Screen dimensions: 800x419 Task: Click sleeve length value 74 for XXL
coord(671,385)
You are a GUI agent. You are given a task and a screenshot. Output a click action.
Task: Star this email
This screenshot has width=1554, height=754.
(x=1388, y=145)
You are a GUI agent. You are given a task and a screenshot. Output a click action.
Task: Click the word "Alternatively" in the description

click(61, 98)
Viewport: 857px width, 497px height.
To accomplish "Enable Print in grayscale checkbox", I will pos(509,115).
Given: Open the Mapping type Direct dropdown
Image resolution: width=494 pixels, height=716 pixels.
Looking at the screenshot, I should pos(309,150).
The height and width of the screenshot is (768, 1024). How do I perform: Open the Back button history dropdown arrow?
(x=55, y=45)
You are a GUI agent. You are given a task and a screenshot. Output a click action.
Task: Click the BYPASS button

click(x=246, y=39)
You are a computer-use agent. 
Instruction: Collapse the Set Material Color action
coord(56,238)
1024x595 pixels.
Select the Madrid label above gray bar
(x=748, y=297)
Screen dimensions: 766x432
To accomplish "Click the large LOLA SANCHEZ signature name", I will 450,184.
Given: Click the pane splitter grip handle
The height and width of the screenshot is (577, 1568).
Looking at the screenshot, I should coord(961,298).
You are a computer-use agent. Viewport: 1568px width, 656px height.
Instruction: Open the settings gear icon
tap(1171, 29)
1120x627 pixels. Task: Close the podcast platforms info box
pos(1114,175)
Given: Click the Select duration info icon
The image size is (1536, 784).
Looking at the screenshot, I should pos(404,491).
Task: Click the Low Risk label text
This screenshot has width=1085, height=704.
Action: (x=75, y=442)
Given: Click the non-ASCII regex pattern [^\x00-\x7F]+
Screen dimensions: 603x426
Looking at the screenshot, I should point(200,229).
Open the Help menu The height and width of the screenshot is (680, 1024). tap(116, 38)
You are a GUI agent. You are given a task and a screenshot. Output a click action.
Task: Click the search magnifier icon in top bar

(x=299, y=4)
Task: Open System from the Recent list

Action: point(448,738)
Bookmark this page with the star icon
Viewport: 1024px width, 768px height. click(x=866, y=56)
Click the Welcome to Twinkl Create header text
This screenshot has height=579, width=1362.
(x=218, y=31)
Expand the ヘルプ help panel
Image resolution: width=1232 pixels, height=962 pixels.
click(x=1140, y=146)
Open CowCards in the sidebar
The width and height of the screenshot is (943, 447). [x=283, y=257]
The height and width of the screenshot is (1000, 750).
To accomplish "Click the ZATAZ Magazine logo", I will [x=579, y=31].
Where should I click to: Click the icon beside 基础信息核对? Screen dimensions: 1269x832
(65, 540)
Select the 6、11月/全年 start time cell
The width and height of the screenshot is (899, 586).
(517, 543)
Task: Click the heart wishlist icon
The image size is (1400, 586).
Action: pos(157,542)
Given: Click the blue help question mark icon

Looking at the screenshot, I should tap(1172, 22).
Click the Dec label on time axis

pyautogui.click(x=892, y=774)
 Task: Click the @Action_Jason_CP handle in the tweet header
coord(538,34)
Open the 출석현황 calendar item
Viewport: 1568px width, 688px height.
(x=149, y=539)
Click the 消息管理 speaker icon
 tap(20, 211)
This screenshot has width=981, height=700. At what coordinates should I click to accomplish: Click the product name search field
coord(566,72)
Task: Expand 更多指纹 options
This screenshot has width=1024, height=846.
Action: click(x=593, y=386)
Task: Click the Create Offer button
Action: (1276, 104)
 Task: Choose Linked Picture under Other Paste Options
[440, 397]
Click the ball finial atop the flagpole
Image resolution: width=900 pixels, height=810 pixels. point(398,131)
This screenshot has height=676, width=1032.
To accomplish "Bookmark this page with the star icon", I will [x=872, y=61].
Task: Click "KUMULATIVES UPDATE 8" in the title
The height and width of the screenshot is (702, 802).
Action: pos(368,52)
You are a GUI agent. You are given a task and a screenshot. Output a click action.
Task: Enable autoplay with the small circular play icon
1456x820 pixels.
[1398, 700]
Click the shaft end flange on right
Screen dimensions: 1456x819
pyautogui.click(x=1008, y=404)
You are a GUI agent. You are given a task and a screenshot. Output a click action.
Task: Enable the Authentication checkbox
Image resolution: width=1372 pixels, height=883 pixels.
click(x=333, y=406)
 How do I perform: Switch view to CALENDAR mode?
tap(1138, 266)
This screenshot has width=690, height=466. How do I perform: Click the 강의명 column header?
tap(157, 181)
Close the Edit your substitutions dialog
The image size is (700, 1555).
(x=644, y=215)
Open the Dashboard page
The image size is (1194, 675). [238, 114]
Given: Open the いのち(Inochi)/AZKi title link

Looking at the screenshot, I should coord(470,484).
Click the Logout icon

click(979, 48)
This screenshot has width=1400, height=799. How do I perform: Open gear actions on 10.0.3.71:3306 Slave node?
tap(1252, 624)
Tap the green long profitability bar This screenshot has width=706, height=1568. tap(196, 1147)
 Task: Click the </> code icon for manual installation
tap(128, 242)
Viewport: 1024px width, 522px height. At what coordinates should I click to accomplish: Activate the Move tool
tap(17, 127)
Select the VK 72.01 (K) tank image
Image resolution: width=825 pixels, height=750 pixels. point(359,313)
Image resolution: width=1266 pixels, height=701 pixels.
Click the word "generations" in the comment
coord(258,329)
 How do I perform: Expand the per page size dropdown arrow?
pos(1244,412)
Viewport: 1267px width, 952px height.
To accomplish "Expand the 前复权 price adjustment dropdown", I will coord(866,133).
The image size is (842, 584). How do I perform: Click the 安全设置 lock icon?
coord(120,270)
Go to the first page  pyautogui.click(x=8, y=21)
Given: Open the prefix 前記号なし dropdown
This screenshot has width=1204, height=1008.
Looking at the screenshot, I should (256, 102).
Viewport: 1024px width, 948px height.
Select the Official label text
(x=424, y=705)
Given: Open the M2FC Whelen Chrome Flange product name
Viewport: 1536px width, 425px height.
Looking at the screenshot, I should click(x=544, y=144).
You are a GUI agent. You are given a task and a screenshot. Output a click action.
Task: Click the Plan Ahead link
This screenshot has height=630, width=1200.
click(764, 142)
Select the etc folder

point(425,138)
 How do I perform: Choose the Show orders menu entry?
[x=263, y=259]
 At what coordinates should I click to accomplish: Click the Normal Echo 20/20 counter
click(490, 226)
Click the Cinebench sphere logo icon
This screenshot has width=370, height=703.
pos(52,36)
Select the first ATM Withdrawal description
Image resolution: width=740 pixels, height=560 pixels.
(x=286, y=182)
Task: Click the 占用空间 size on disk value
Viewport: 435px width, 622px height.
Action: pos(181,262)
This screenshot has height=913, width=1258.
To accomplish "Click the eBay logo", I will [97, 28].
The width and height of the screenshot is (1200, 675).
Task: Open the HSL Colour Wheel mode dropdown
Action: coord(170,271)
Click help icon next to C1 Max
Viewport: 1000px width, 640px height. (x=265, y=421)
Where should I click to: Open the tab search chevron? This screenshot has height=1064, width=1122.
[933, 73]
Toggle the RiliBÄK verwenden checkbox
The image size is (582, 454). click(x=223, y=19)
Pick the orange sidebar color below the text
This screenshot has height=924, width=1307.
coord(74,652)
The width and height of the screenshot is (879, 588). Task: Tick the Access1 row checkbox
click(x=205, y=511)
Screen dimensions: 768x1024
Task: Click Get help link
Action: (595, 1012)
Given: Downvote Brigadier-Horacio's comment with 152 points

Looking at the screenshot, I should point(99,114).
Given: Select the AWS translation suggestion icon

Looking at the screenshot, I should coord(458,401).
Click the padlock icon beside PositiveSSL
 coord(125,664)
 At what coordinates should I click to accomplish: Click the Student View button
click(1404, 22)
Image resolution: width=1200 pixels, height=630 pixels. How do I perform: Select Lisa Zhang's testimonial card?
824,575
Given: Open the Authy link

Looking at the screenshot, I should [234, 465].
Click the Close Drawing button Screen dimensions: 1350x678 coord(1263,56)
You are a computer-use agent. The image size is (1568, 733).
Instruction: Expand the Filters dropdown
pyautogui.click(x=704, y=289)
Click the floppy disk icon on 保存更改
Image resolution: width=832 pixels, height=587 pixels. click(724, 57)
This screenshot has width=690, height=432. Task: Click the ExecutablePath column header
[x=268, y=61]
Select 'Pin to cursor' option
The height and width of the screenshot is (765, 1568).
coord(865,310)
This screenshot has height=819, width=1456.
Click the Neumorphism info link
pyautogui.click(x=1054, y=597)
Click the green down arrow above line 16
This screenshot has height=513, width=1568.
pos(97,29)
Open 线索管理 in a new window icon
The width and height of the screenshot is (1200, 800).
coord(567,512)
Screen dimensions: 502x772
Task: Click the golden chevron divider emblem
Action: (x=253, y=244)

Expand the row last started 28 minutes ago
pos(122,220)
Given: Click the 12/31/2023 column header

━━━

■ Task requirements ■
The answer is the lines above between the line holding "Task: Star this email" and the line holding "Given: Click the pane splitter grip handle", inclusive, each written out exactly, and no others.

■ Response ■
Task: Star this email
This screenshot has width=1554, height=754.
(x=1388, y=145)
You are a GUI agent. You are given a task and a screenshot. Output a click action.
Task: Click the word "Alternatively" in the description

click(61, 98)
Viewport: 857px width, 497px height.
To accomplish "Enable Print in grayscale checkbox", I will pos(509,115).
Given: Open the Mapping type Direct dropdown
Image resolution: width=494 pixels, height=716 pixels.
Looking at the screenshot, I should pos(309,150).
The height and width of the screenshot is (768, 1024). How do I perform: Open the Back button history dropdown arrow?
(x=55, y=45)
You are a GUI agent. You are given a task and a screenshot. Output a click action.
Task: Click the BYPASS button

click(x=246, y=39)
You are a computer-use agent. 
Instruction: Collapse the Set Material Color action
coord(56,238)
1024x595 pixels.
Select the Madrid label above gray bar
(x=748, y=297)
Screen dimensions: 766x432
To accomplish "Click the large LOLA SANCHEZ signature name", I will 450,184.
Given: Click the pane splitter grip handle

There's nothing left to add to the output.